Exercise inputs:
====
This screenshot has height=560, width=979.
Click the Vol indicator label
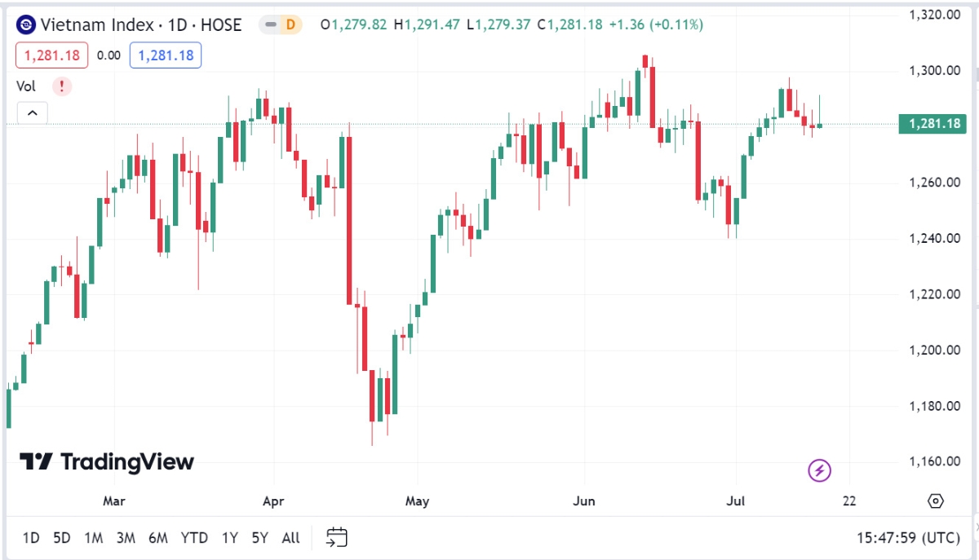click(x=27, y=86)

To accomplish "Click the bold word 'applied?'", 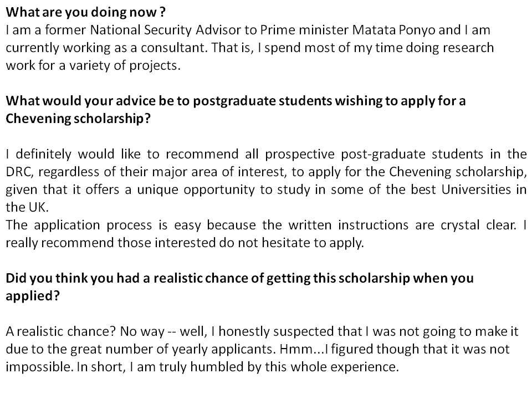I will (33, 296).
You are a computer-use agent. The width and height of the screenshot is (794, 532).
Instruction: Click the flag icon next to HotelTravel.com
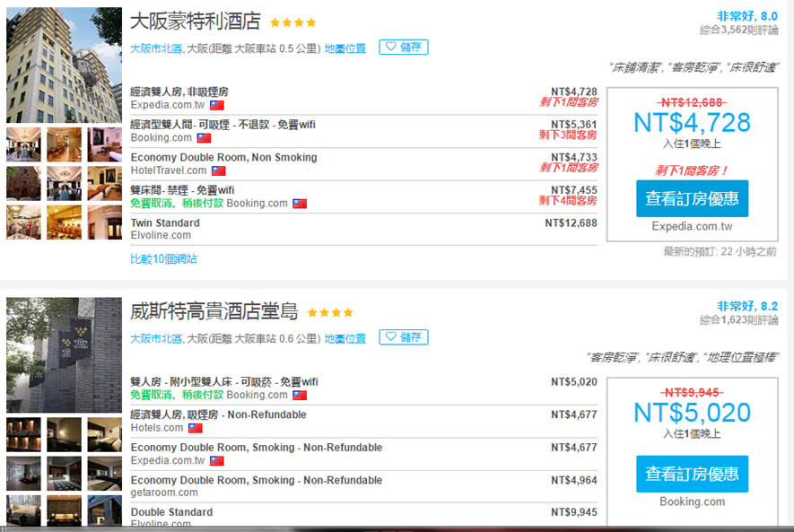tap(218, 170)
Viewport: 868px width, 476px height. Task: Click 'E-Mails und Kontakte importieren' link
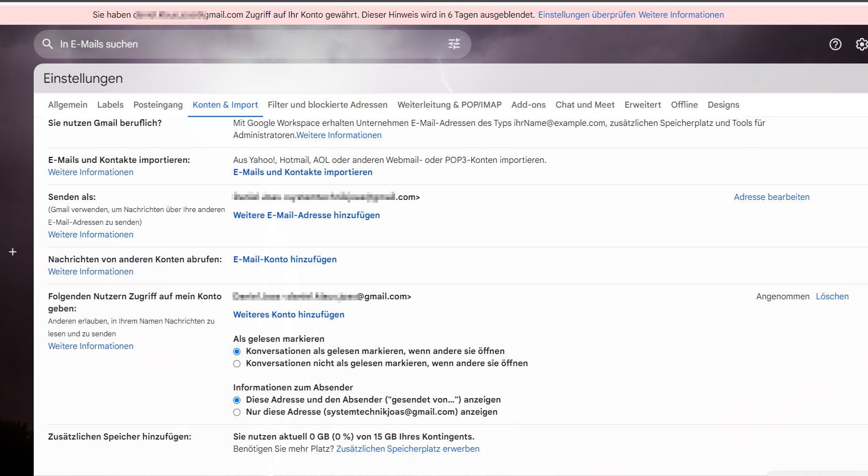pos(302,172)
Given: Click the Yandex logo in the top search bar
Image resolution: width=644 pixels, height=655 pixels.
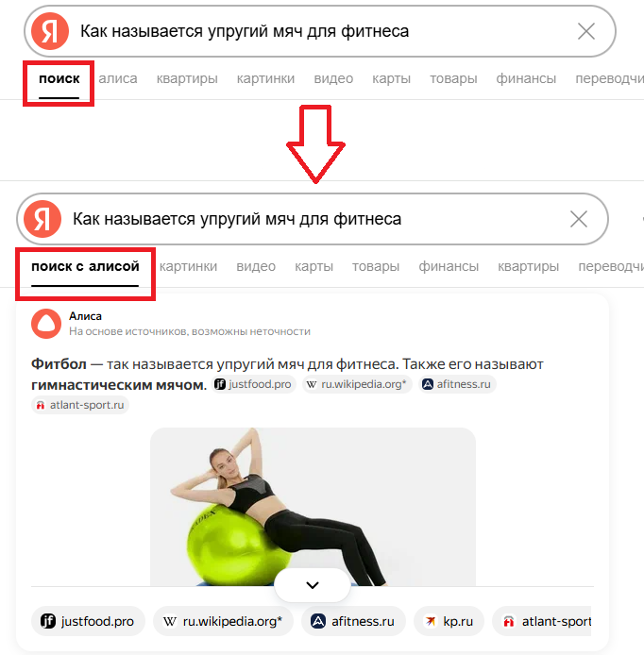Looking at the screenshot, I should click(x=50, y=31).
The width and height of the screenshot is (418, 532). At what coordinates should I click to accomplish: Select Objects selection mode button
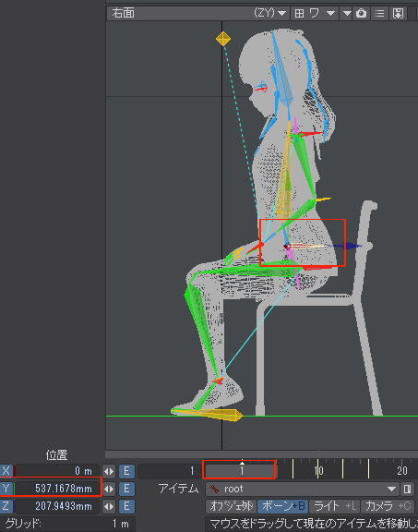click(232, 506)
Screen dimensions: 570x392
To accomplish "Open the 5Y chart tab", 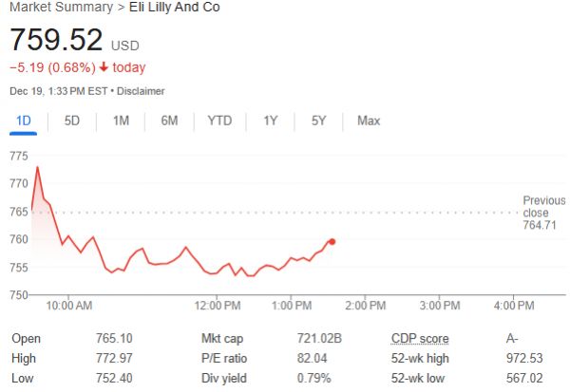I will coord(319,121).
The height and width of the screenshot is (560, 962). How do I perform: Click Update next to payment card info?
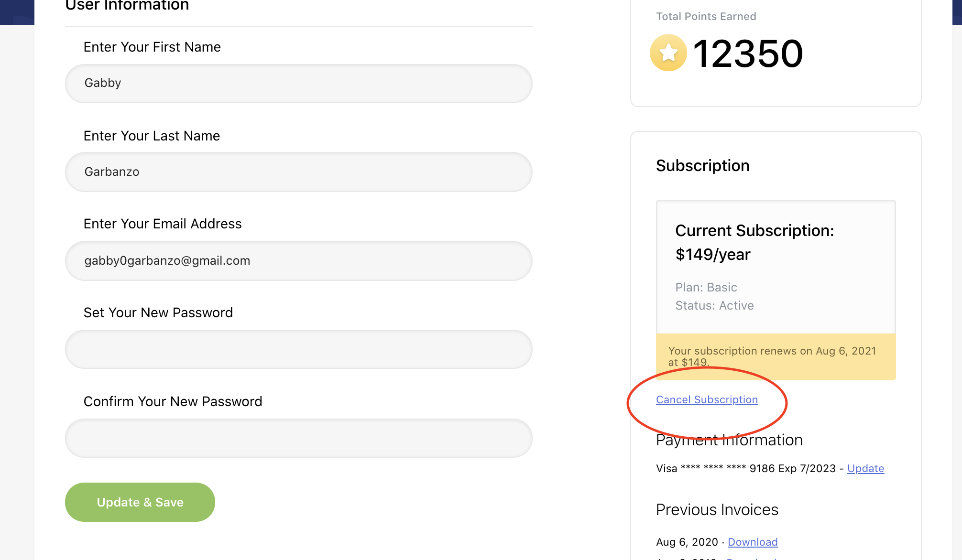click(x=865, y=468)

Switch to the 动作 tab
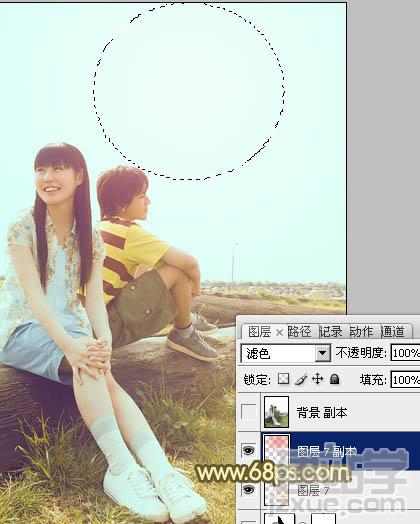coord(361,332)
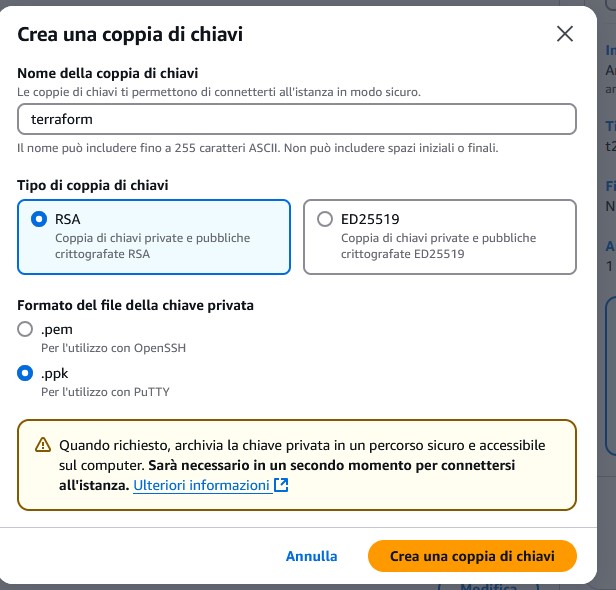Click the Per l'utilizzo con OpenSSH description
The width and height of the screenshot is (616, 590).
tap(114, 348)
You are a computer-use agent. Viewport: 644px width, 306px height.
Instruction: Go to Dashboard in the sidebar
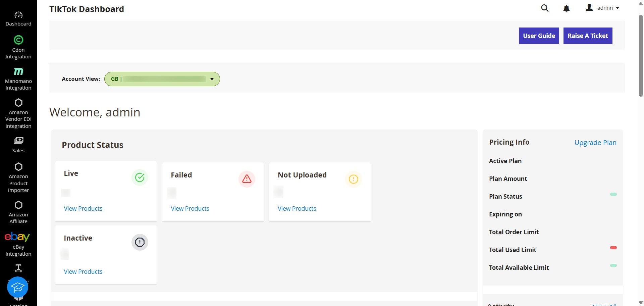tap(18, 15)
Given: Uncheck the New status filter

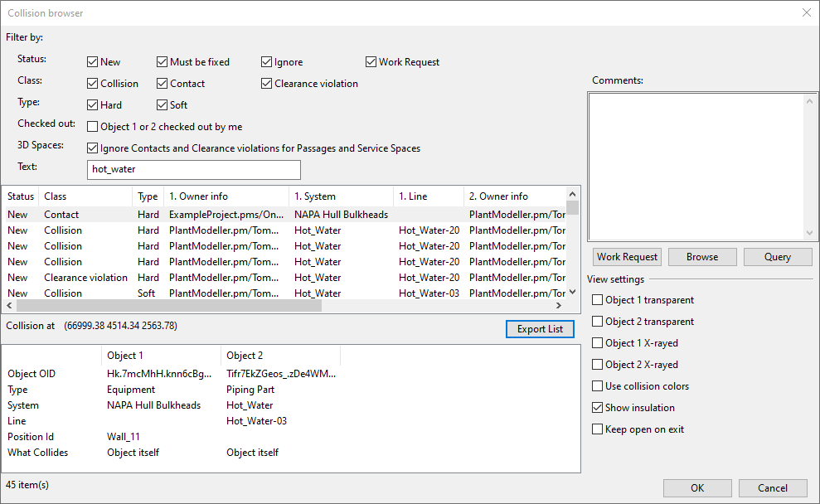Looking at the screenshot, I should click(x=93, y=62).
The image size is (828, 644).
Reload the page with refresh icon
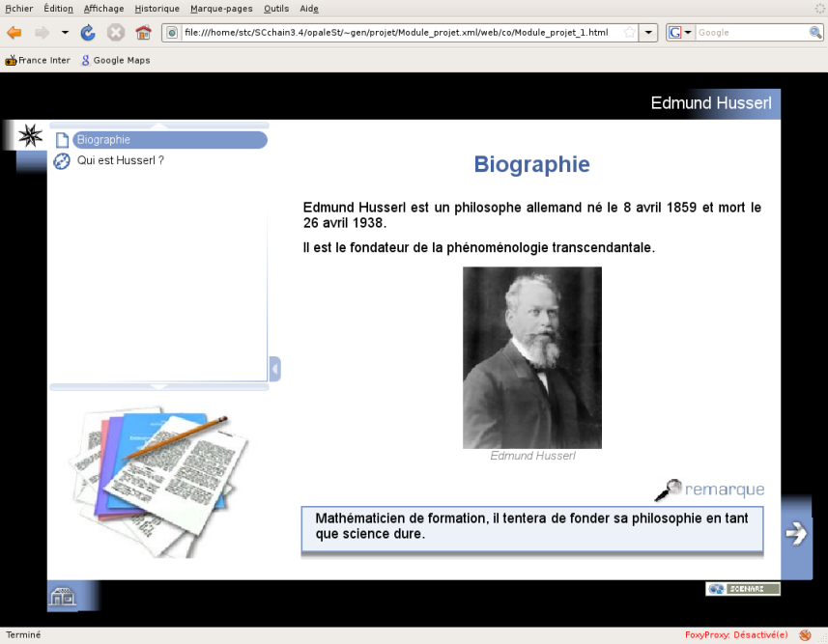[x=88, y=33]
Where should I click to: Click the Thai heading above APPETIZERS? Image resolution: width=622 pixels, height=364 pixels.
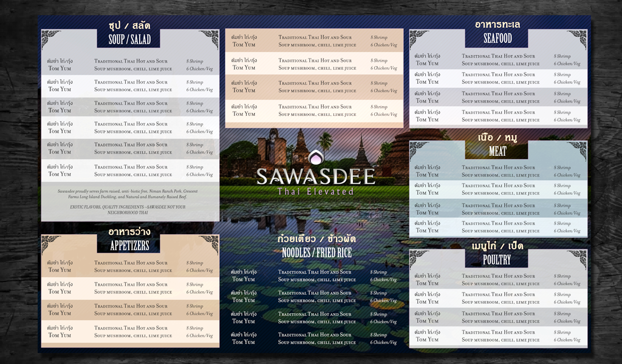point(129,232)
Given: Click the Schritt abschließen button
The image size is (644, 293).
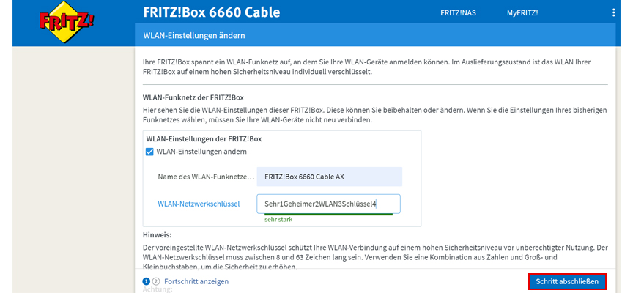Looking at the screenshot, I should point(567,281).
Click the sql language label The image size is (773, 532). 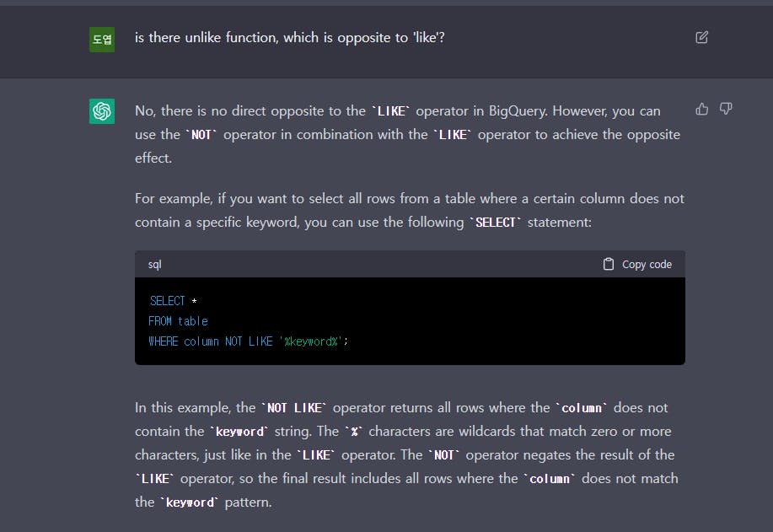coord(155,264)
====
What to work on:
Count the lines in the entries where the string "agent" appears, and report only the number.

Your response:
2